- **Texto fornecido**
━━━━━━━━━━
Albérico Afonso – Penso dar um contributo cívico para a apresentação e discussão de um conjunto de soluções para resolver os principais problemas de Setúbal. O que me move é a defesa de um conjunto de princípios que têm a ver com os valores da esquerda. A marca da candidatura que protagonizo são os valores da solidariedade, da igualdade e do interesse colectivo. São valores que, nesta época de globalização, cada vez mais estão em desuso, mas que, para nós, são cada vez mais fundamentais.

SR – Muitos desses princípios também são referidos pelo PCP. Em que é que a sua candidatura diverge da candidatura da CDU?

AA – É verdade que há um conjunto de princípios que deveriam ser património da esquerda. Mas o que acontece é que esses valores são cada vez menos defendidos pelo PCP. Podia dizer que a candidatura protagonizada pelo PCP à Câmara de Setúbal é uma espécie de garrafa velha com um rótulo novo. Há, de facto, um discurso com essa marca de esquerda mas apenas em termos meramente retóricos porque, na prática, há quase uma aproximação a algumas das sereias neo-liberais. Não se trata de uma mesma política, trata-se de políticas diferentes e, fundamentalmente, de uma determinação muito grande em cumprir um conjunto de objectivos desta candidatura.
━━━━━━━━━━
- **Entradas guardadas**
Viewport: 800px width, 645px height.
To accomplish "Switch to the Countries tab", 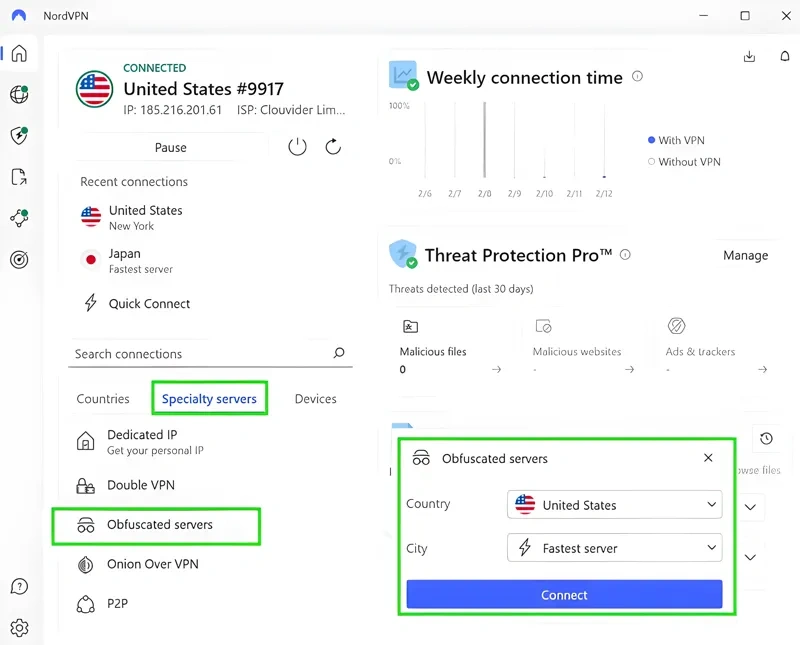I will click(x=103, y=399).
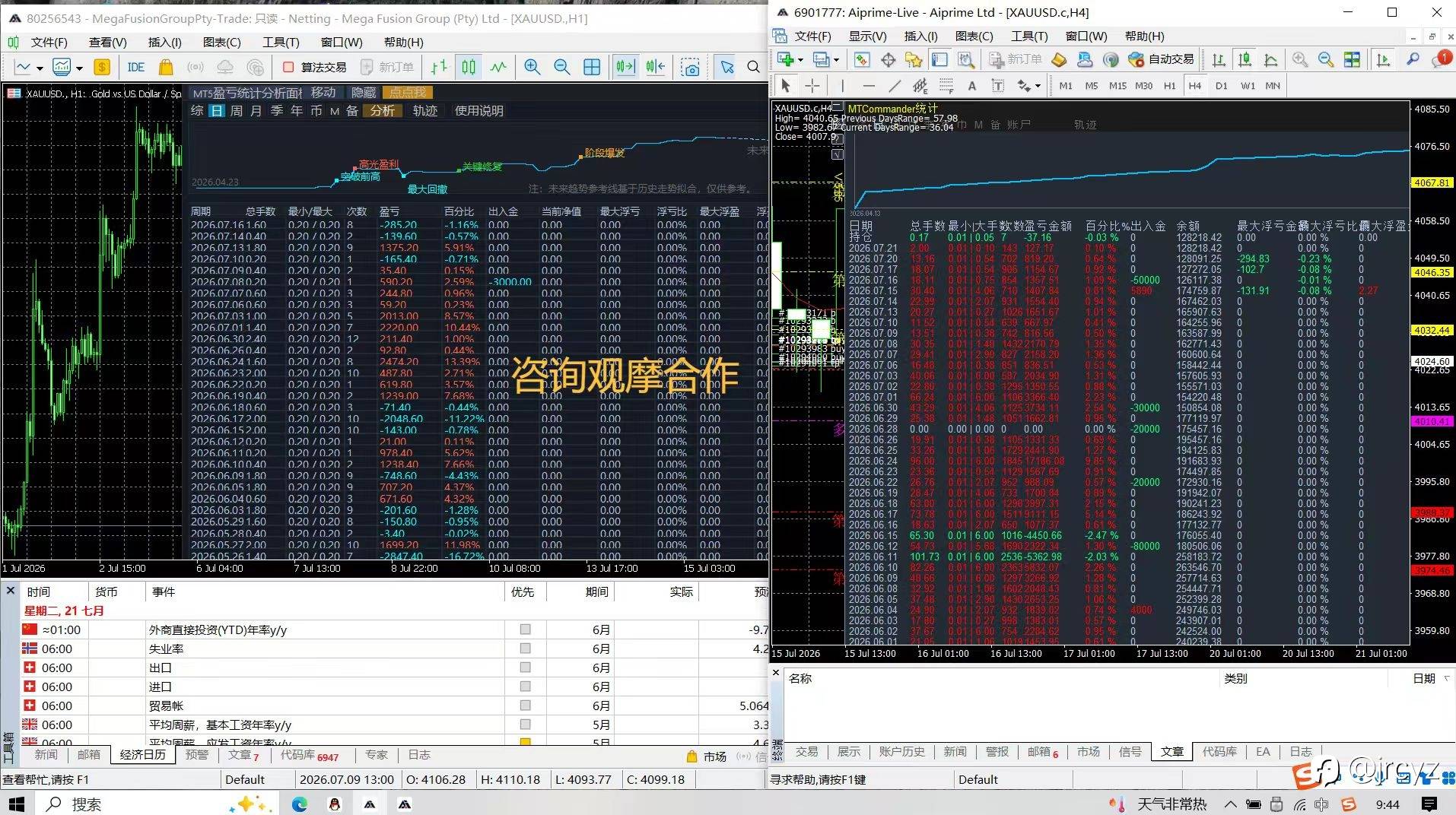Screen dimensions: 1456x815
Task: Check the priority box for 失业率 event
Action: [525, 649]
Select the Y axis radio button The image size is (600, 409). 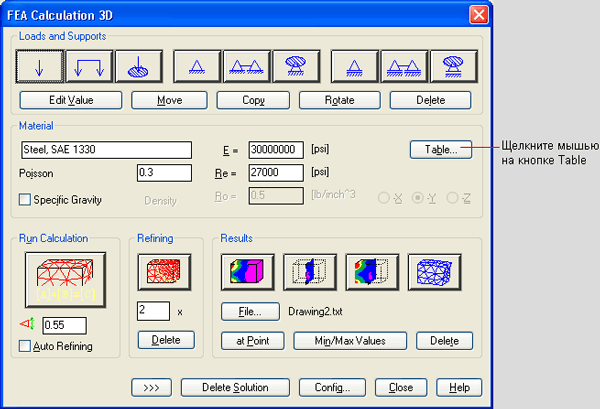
━━━━━━━━━━
- **O que fazer**
Escreva a continuação da entrevista sobre a candidatura à Câmara de Setúbal, a partir do fim da última resposta apresentada. Os itens não têm qualquer papel nesta tarefa.

- **Resposta abaixo**
SR – Como é que comenta as outras candidaturas?

AA – Todas as formas de participação nestas eleições são benéficas. Vejo como muito interessante a experiência da candidatura independente porque a política não pode nem deve esgotar-se nos partidos políticos. É a contribuição de um conjunto de cidadãos que não se reconhecem nos partidos políticos existentes e, por isso, irá trazer um valor acrescentado à vida democrática em Setúbal. Estou convencido de que a sociedade setubalense vai responder a este desafio e cabe aos candidatos fazer passar a mensagem que não seja um conjunto de princípios vagos, mas sim um conjunto de propostas para resolver os problemas da população de Setúbal. Assim, a responsabilidade dos resultados da participação democrática dos cidadãos deve ser atribuída aos partidos e aos candidatos e nunca aos eleitores.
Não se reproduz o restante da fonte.